**Required work:**
Counting the line with "Task: Expand the 100% zoom dropdown" as the last one, copy out the lines of the data exactly from the first onward.

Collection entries
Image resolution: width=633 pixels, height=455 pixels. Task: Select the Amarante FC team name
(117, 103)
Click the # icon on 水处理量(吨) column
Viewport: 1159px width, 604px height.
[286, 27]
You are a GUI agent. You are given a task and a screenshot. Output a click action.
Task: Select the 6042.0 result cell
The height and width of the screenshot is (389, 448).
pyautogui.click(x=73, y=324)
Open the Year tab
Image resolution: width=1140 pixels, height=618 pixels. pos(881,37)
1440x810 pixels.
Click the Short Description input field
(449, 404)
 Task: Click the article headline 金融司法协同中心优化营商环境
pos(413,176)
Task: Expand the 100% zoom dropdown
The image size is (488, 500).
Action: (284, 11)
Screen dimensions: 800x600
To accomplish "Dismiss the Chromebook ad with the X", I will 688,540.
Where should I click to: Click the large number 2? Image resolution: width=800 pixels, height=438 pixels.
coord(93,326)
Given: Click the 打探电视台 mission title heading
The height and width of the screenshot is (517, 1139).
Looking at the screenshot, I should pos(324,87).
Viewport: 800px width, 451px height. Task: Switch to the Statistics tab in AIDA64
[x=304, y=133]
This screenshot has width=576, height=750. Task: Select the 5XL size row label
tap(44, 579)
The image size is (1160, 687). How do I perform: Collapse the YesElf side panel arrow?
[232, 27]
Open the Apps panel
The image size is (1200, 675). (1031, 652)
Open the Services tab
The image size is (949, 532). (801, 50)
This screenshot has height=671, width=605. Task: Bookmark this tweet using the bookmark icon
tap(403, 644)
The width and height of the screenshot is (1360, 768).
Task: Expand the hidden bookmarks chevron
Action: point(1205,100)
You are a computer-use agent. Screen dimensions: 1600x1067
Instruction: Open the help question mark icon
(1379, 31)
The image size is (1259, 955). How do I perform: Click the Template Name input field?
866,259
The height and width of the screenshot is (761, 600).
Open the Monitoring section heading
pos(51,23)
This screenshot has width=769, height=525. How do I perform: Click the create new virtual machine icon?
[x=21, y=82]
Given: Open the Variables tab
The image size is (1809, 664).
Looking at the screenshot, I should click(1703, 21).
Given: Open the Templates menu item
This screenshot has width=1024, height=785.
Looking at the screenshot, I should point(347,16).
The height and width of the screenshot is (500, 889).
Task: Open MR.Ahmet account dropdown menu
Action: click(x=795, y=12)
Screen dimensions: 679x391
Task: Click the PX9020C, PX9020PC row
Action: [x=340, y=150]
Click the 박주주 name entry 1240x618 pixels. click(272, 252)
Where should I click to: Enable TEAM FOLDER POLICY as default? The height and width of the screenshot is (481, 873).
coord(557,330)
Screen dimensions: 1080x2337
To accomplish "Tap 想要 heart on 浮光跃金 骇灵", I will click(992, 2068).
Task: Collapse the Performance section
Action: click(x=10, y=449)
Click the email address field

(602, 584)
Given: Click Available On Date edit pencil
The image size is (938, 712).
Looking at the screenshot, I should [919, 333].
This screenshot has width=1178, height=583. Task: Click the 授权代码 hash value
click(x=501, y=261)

**Solution for this problem:**
Image resolution: width=633 pixels, height=455 pixels. Task: Select the Amarante FC team name
(117, 103)
Click the # icon on 水处理量(吨) column
Viewport: 1159px width, 604px height.
[286, 27]
You are a GUI agent. You are given a task and a screenshot. Output a click action.
Task: Select the 6042.0 result cell
The height and width of the screenshot is (389, 448).
pyautogui.click(x=73, y=324)
Open the Year tab
Image resolution: width=1140 pixels, height=618 pixels. pos(881,37)
1440x810 pixels.
Click the Short Description input field
(449, 404)
 Task: Click the article headline 金融司法协同中心优化营商环境
pos(413,176)
Task: Expand the 100% zoom dropdown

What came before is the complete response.